Once a woman gets married or has children the differences in choices and opportunities grow. Women are free to choose between having a career, or staying home and caring for house and family. Many women choose to do both and enjoy the respect, and assistance of both family and co-workers.

Men, however, do not enjoy respect if they choose to leave the workforce to be a full-time dad. That’s viewed as lazy and they are accused of living off their wives. If a man does take time off to care for children, he has a much harder time reentering the workforce than women who make the same choice. Men who take sick days to care for ill children might have their jobs threatened, while a woman who takes a sick day to care for her child might have some coworkers complain behind her back, but her job is secure.

 

Each person is different. Every person has strengths and weakness. Some come from experience, others from education and still others from genetic differences inherent in the different sexes and races. Thanks to evolution and survival instincts, men and women excel in different areas. Modern feminists might not like it, but it’s biological fact that we’re different.

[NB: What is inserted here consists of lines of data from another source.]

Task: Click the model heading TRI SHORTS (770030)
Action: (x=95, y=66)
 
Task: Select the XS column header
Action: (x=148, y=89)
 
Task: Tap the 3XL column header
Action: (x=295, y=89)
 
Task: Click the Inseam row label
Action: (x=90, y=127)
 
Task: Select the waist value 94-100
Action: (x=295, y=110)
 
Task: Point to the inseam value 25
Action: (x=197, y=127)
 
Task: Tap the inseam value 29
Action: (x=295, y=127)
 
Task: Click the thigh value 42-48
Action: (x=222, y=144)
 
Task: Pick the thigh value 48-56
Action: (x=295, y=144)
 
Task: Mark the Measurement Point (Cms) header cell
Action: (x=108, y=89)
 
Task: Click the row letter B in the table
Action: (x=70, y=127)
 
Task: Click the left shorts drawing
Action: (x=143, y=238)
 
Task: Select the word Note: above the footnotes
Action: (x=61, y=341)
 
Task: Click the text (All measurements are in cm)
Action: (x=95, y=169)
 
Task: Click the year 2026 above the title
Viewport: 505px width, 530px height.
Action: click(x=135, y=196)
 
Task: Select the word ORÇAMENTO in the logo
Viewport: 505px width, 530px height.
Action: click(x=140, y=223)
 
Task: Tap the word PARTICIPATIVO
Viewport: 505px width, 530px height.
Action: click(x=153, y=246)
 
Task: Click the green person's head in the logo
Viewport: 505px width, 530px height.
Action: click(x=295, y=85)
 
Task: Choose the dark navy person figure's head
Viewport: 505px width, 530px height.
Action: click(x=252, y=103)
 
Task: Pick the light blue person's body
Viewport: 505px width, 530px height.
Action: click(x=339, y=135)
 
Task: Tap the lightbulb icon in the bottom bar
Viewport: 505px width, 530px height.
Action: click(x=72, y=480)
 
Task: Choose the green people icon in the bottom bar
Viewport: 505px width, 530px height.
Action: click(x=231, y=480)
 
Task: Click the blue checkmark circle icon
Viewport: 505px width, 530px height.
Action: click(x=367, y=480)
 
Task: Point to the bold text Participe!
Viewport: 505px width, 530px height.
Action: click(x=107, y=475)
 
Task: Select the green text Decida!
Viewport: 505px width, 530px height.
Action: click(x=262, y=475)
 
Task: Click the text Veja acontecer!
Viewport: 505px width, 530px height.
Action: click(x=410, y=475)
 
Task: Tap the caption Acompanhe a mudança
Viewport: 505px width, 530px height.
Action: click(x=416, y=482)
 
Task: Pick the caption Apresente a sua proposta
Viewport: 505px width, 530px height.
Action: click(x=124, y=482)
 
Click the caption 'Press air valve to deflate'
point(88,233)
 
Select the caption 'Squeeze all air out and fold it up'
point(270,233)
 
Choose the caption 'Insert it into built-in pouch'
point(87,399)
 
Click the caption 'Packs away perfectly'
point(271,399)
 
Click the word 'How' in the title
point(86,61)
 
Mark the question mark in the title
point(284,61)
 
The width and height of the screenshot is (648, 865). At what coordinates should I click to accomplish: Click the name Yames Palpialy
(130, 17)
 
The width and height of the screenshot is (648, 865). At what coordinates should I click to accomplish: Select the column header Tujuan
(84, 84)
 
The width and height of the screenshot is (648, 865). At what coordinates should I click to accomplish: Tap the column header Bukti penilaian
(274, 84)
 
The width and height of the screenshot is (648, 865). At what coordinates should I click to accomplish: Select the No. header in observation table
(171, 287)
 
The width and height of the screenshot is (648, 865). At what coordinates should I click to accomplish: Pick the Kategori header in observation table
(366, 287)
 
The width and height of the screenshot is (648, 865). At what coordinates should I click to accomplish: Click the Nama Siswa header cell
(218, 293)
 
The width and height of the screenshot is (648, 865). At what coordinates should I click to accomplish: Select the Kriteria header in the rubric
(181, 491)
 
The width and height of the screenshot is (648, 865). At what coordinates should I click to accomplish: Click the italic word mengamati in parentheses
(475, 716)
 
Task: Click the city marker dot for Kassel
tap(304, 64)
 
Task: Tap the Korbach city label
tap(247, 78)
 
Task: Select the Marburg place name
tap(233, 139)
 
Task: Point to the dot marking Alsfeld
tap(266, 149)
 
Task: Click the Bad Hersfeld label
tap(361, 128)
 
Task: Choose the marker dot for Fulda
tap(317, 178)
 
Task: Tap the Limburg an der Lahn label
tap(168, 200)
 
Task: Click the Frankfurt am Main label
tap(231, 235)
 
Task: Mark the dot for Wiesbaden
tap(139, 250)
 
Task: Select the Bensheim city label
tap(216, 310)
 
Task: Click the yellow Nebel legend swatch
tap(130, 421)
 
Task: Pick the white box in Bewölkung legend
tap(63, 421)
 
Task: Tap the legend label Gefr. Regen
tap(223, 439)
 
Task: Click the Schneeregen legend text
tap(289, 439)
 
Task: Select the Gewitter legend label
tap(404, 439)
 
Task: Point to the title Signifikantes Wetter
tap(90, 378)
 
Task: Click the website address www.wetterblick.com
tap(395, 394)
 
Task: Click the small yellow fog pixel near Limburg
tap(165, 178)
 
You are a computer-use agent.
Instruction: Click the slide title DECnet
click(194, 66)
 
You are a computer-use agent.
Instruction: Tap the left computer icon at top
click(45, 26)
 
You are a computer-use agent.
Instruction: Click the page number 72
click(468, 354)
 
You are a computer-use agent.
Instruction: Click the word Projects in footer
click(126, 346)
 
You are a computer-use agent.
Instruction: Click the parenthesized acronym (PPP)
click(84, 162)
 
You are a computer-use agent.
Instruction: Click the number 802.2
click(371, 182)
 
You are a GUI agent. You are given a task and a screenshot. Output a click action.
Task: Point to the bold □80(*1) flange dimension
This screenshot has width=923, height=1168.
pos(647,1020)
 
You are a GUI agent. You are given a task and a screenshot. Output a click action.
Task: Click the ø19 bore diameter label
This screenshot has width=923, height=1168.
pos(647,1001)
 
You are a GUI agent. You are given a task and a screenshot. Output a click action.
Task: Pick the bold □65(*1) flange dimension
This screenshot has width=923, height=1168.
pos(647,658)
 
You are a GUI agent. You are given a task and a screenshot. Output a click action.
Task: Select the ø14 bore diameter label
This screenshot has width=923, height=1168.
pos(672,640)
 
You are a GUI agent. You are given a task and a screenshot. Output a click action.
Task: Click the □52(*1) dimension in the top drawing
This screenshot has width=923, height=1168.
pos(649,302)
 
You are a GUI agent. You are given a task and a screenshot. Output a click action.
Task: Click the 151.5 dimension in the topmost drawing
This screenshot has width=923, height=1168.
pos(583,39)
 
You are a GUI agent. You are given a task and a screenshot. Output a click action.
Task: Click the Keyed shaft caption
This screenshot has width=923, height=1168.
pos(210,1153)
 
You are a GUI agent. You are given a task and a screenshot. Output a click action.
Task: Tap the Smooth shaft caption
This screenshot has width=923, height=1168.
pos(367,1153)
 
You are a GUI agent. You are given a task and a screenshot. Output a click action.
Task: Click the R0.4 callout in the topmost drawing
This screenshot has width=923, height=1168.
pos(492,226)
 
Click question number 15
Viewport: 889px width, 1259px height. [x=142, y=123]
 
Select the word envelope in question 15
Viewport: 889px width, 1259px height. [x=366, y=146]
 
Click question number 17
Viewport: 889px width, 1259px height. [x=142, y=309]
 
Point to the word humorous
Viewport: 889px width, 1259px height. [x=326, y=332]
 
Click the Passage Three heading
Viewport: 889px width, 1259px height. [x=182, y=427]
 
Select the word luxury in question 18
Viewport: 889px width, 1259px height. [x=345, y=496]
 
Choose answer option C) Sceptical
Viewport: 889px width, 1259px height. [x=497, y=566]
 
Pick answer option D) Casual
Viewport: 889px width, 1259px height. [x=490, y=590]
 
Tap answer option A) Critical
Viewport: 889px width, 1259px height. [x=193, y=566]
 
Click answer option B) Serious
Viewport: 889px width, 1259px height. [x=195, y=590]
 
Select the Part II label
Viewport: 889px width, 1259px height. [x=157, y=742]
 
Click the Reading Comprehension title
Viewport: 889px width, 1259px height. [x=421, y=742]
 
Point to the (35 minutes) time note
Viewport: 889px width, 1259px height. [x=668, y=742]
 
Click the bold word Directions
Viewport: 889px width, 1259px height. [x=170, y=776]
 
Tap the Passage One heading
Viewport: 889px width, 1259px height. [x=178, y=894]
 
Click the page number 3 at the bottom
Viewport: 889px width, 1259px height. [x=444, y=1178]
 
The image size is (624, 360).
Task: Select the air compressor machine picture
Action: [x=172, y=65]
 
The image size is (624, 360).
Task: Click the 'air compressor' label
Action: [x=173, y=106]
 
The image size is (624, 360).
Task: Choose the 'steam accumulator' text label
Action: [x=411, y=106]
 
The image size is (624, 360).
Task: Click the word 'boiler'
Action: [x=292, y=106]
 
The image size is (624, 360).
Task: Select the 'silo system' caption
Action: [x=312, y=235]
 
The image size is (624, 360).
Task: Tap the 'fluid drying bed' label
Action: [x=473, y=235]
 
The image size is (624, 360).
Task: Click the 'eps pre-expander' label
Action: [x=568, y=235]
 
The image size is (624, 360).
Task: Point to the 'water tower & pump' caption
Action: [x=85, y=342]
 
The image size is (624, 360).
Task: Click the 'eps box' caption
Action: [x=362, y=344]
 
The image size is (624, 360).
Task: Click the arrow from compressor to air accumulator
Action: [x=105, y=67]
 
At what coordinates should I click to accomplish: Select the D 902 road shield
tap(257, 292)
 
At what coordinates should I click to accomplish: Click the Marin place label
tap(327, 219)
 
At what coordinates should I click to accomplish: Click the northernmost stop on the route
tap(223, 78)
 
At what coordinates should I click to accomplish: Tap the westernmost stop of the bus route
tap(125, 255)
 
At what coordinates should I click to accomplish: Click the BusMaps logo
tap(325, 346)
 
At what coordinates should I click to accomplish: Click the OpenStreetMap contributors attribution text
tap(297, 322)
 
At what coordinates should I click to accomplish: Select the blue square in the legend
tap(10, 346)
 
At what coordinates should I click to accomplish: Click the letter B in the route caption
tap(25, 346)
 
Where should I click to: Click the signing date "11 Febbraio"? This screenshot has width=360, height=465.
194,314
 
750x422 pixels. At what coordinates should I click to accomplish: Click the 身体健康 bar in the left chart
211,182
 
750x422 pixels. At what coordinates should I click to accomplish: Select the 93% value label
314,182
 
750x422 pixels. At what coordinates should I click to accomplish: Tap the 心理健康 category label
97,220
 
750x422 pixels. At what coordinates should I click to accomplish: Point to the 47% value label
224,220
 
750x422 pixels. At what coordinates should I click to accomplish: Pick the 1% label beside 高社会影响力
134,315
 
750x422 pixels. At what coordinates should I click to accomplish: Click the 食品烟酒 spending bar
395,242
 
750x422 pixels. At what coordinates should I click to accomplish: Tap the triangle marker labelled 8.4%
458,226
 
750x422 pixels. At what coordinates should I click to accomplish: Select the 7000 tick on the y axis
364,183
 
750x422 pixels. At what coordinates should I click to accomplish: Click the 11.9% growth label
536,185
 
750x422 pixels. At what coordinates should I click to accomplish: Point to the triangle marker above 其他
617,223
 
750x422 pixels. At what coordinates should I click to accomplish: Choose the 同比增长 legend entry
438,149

Women important in our society because we bring forth the next generation and, traditionally, the hand that rocks the cradle rules the future world.  It’s true that in past generations women were treated as property. There was a point where women could not own property, could not vote, and had no say in how their communities or even their homes were run.

Related imageBut, it’s not like that anymore.

For the past several generations our great-grandmothers, grandmothers, and mothers fought to be treated equally with men. To have the same legal and societal rights and responsibilities as men. They won the right own property, to work, to take advantage of the same educational and employment opportunities as men. Women run homes, businesses, schools, and countries. Women hold top positions in governments and plan the education of the nation’s public school children.

There is nothing that limits a woman in her career pursuits except her own ability and dedication.

Equality has been achieved. There is nothing to fight over.

These “feminists” seem to have missed the notification that we won the equality we were seeking. They are so busy screaming for “equal rights” that they fail to recognize that we already have equal rights. They’re not asking to be equal. They want special treatment, special consideration, and special rules because they are women.

There was a time I considered myself a feminist. Granddaughter of a suffragette, daughter of an independent woman, I claimed that title as a means for saying I was equal to men. I never believed that women should be treated differently, but all people, regardless of sex, race or religion, should be treated on their own individual merits and strengths. I was taught that “feminism” was a belief that women should have the same OPPORTUNITIES as men.

I tossed aside that title of “feminist” a few years back when I heard leading feminists making statements about men that I couldn’t agree with. The idea that you deserve special treatment because you are a woman looks a great deal like putting a positive spin on the oppression my mother and grandmother fought against.

Do they know it is still sexism if the ones being oppressed are male?